DBFluxFill: An AI Inpainting Gizmo
April 27, 2026
I think generative fill is one of the few AI tools that's actually useful in everyday VFX tasks. The kind of thing that would have taken me an hour to paint out you can now knock out in a few minutes. So when I started messing around with Flux Fill in ComfyUI, the obvious question was why am I leaving Nuke to do this?

That's what I’m trying to do with DBFluxFill. It’s a Nuke gizmo that lets you use FLUX.1 Fill Dev AI inpainting directly into your node graph. No ComfyUI, no external applications, no switching contexts. Just a node.
I built it specifically for freelance and indie compositors. The kind of people who want to use inpainting in their pipeline but may have never touched ComfyUI, don't know Python, and don't really have any interest in learning a new tool just to remove a rig from a shot. It can scale to studio use too, though I'd assume most studios already have their own systems for this.

Hook up an image, hook up a mask, and hit Generate. The result drops back into the node graph as a PNG, with the seed, steps, guidance, and prompt all stored in a user tab. So your outputs are reproducible, and you know exactly what generated what.
One of the big design decisions was making sure the user never had to touch a terminal to get this running. The installer handles the full Python environment setup and offers to download the models for you. Three model variants are available during install: bf16, fp8, and gguf, so the user can pick the one that fits their VRAM rather than being locked into the huge bf16 model.

The installer was built using Tkinter which made perfect sense considering the tool was so Python heavy to begin with. The installer needed to be standalone and not introduce any new dependencies, and Tkinter ships with Python. It turned out to be a great decision, even if building a multi-screen installer UI in Tkinter was frustrating on more than one occasion.
The inference runs as a subprocess in an isolated Python environment. The installer downloads and sets up a standalone Python 3.11 install separately from anything else on your system, so there's nothing to configure and nothing that interferes with existing Python installs you might have.

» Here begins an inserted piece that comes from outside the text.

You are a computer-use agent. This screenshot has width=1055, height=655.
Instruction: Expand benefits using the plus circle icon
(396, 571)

The downside is that Nuke freezes during generation while it waits for the subprocess to finish, and has to load the model every time “Generate” is clicked. To get around that there's a “Generate Keep Loaded” mode, which spins up a persistent process that keeps the model in VRAM between runs. Subsequent generations are significantly faster since you're not reloading the model each time.

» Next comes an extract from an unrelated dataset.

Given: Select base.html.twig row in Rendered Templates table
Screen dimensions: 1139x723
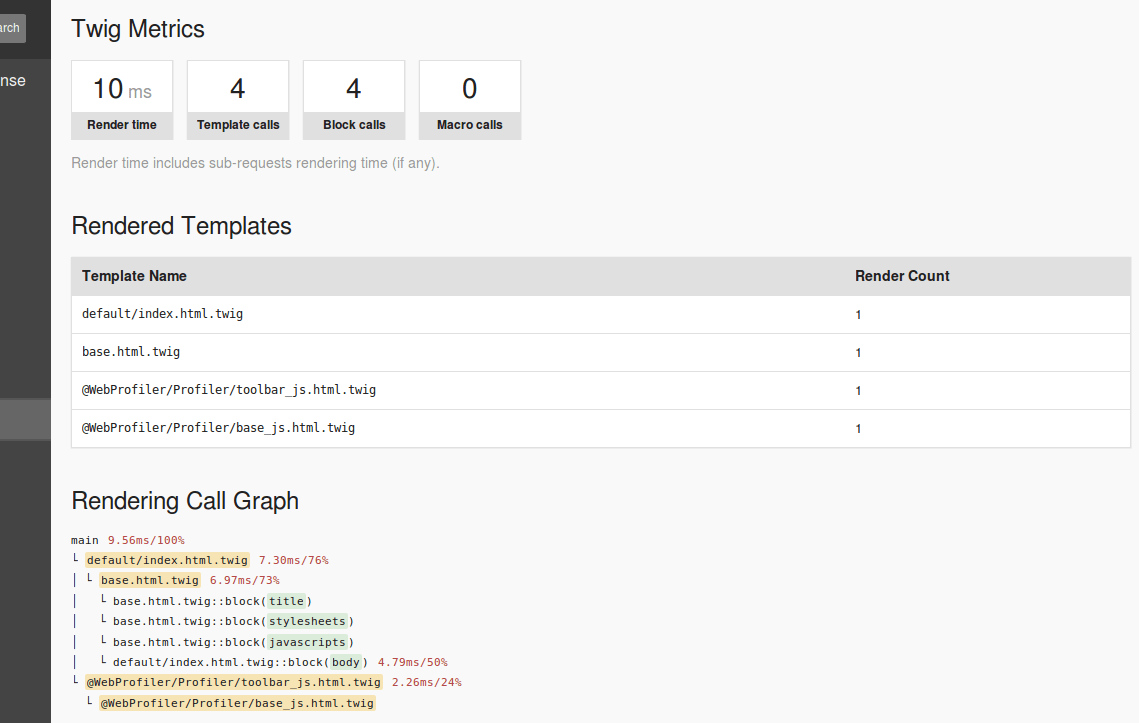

In my testing I found that “warm” or “Keep Loaded” generations were still far slower than what I was getting from ComfyUI, but I figure the convenience of never having to open and deal with ComfyUI will be a huge plus.

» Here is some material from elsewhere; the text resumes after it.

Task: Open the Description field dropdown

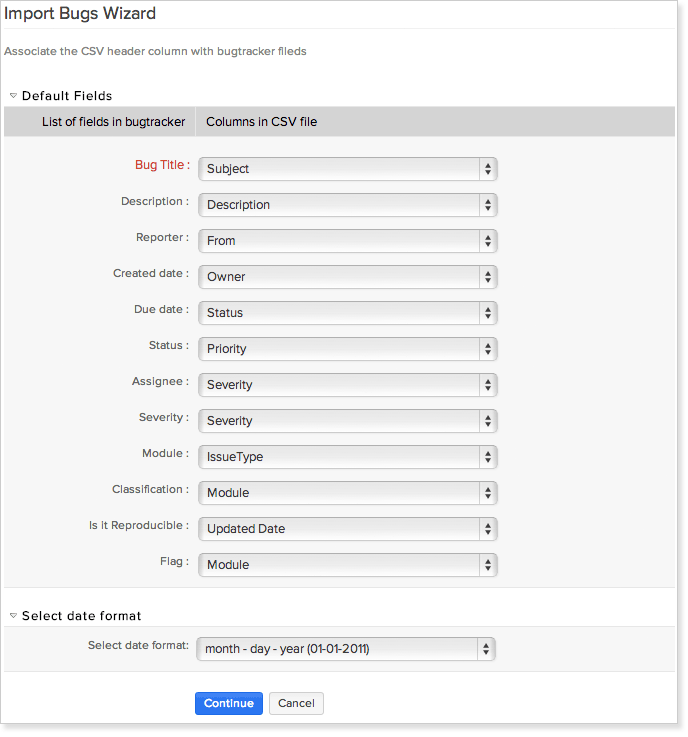Action: pyautogui.click(x=347, y=205)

I'm comfortable in Python, but this project has a lot going on under the hood. The Nuke integration, the subprocess architecture, the HuggingFace Diffusers pipeline, a multi-screen installer UI. Which is a big reason why I used Claude (not Claude code unfortunately) for most of the project.
Working with Claude on something this big has its up and its downs. Usage limits on the free plan, context getting lost mid-conversation, having to re-explain things that were covered three messages ago. Claude also has a tendency to just run without asking where to go. A small typo and it might regenerate the entire script. Ask it a question and it'll sometimes barrel straight past it and start re-writing code. There were a ton of moments that felt like I was working with a child genius that had some intense ADHD.
There's also a certain laziness that started to be really frustrating. It constantly tried to satisfy the tool for my machine, my setup, my workflow. I was trying to build a public tool and it kept acting like I was the only person who'd ever use it. 'But for your use case...' 'On your hardware this is fine...' It was constantly trying to get my “problem” (whatever it thinks that may be even if it’s not the problem I’m trying to solve at hand) done no matter how many holes or residual problems it’d leave in it’s wake.
But I finished it! I'd never touched Tkinter before this project. I’d never touched Hugging Face Diffusers, I’d never touched subprocess architecture, but now I have! It's not how I expected to learn any of this, but I came out the other side with a finished tool and a lot more Python experience than I started with.
That said, it wasn't all Claude. Knowing what a compositor actually needs, knowing how the Nuke Python API works, knowing what the user experience should feel like, that all came from me. There was a lot of tweaking, a lot of catching mistakes in the code, a lot of pushing back when Claude didn’t understand how real compositors work. Building something like this solo would have otherwise meant months of work or a whole team. So now it’s built!